Musical Speakers - If you like that sort of thing.

I love it when people will post that a particular speaker may not be the most neutral or accurate or resolving, but it sure is musical. Ummm...why do audiophiles want speakers that are less musical? "My speakers make most music sound like rubbish, but they're the best I've ever heard".
In broad terms the purpose of home audio reproduction is to recreate, as closely as reasonably possible, the perception of hearing a live performance. So-called "accuracy" that does not serve this goal is either irrelevant or incomplete.

Cannot define live sound as that depends on so many things that it is impossible to get a base point.

Many live events sound aweful and others heavenly.

Great sound to my ears is what this passion is all about. The only base standard that works is one's own preference.
The longer I'm at this the more I could care less.about neutrality.

I want it to sound good to my ears at even the loudest volumes.

I want my music full, rich and never thin and fatiguing. Full bodied and room filling are also a must.The bass can be little loose or the highs a little rolled off etc...

In the end it better sound good to me even if it has to add or subtract from the recording to sound pleasing.

We have similar wants. I've been swapping in and out various bits of gear over the last year, always dissatisfied with what I had heard. I began to realize what I really wanted, and thankfully my last two or three moves are working out well. Full bodied sound that projects forward towards me is a must. I like lots of detail too, or perhaps that's clarity. But to me it is a must that I be able to follow every instrument's line. If instruments bleed into each other than how can the melody of a song come through? It'll just sound muddy.
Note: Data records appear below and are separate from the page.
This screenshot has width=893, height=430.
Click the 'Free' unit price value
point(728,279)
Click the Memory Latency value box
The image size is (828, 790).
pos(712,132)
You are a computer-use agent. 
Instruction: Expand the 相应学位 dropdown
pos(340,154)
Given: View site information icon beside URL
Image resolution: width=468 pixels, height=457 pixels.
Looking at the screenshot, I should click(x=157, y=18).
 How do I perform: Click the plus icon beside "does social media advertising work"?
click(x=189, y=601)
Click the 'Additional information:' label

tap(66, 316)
But I do value neutrality. The best speakers I've heard achieved what I wanted, but they were also quite neutral. At least when it comes to highs. I don't like elevated highs that become edgy and shrill. But generally I like knowing that my speakers are relatively neutral, as speakers that have large dips and peaks I'd imagine can really make certain albums sound poor, depending on the levels used on those particular songs.
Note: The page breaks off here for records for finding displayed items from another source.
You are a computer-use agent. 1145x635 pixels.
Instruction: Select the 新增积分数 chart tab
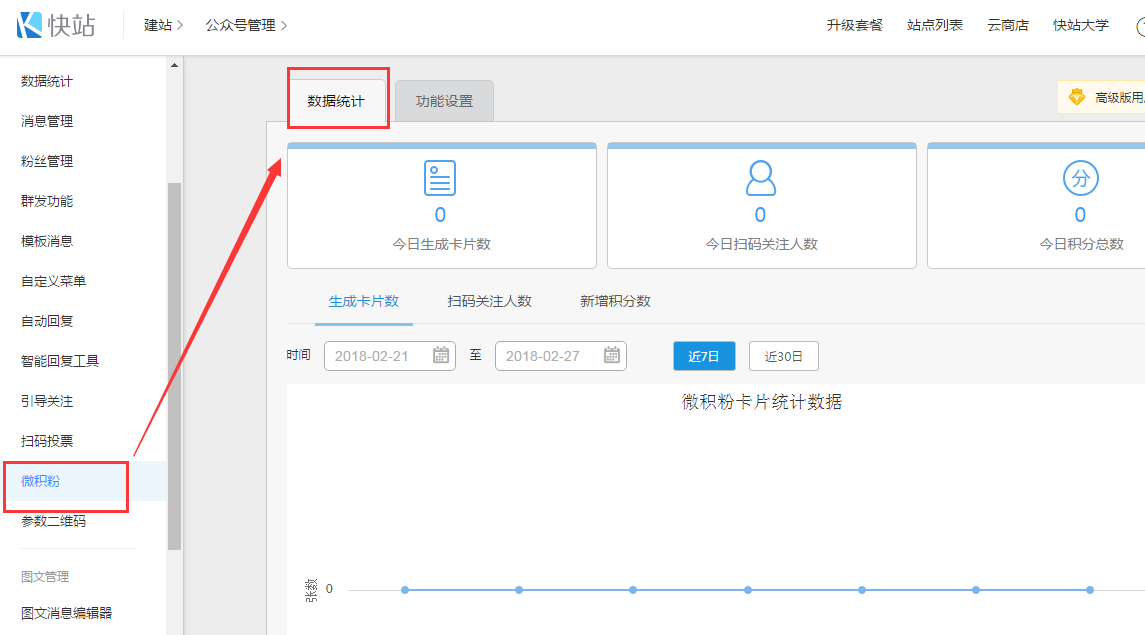point(615,301)
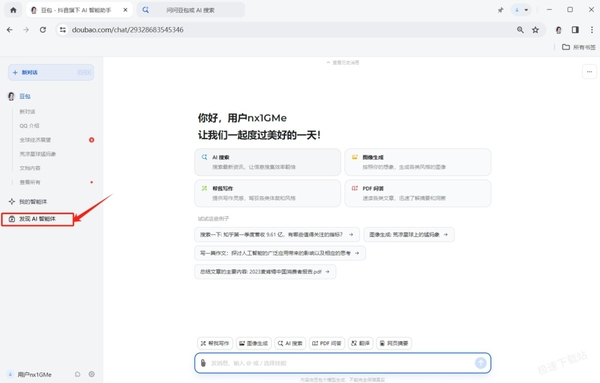Screen dimensions: 600x383
Task: Select the PDF 问答 chip above input box
Action: (x=327, y=343)
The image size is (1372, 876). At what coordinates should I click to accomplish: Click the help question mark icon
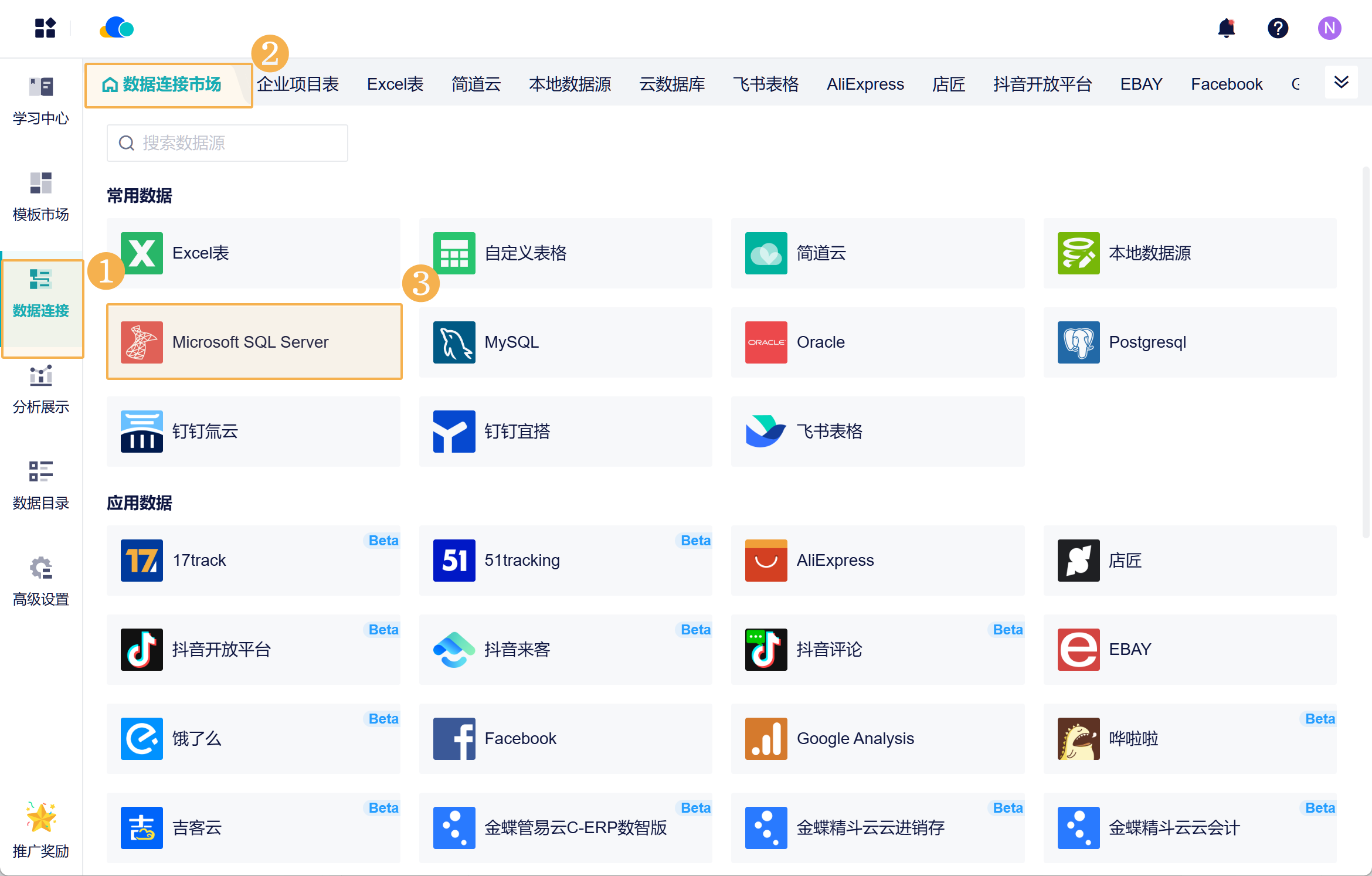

But of course many things are important. Another big one is driver integration. I think it's the main strength of my Quad 12L2. You don't hear two separate drivers, but rather one piece of music where everything fits together, and the various instruments sound like they are playing off each other the way they should.

To address the OP, musicality to me means whether I am moved or not. Some speakers sound boring. Those that do not are what I'd call musical. Does the emotion, rhythm, and melody come through?
I generally agree that there are two aspects to this hobby, but I would frame them somewhat differently. For me, the two aspects are 1) the "illusion" aspect and 2) the "pleasure" aspect. I think of the first as being a more intellectual endeavor. Based on the information my ears are receiving, how much do I have to suspend my disbelief that I have been transported to the recording venue? The second is more emotional. Regardless of realism or lack thereof, is what I'm hearing stimulating the pleasure centers of my brain, or is it grating on my nerves? I decided years ago (after some difficult and expensive lessons) that my first concern must be with the pleasure aspect. So, for example, if a piece of equipment excels as creating an illusion of a soundstage, but the string section on that soundstage is reminiscent of fingers on a blackboard, then to heck with the illusion. I prefer a more euphonic blob of undifferentiated sound. That said, this is just the starting point. From the euphonic blob, future improvements should go toward enhancing the illusion while maintaining the pleasure. One could work in the reverse order, but why suffer while reaching for the ultimate goal, which is a pleasurable musical experience that creates the illusion of being in the original recording space?
One of the most basic truths in life is that we all like different things. It's no different in the world of music reproduction. As many eloquently explained above, many audiophiles like to be able to extract the smallest detail embedded in the record or CD and that's what tickles their brain. Others, like myself, want to be able to listen to the sound of music and be excited not by detail, but by the sound as a whole; the sum of its parts will put me in a different realm of experience; it's almost like being in a trance. I don't want to analyze; I want to experience. At the most basic level, it is a simple tap test; I've auditioned many a speaker where I could hear the artist's take a breath in and guess the length of the guitarist's nails, but was unmoved. The same music through a different speaker would make me tap my foot and nod my head saying, "yeah." That's musicality to me.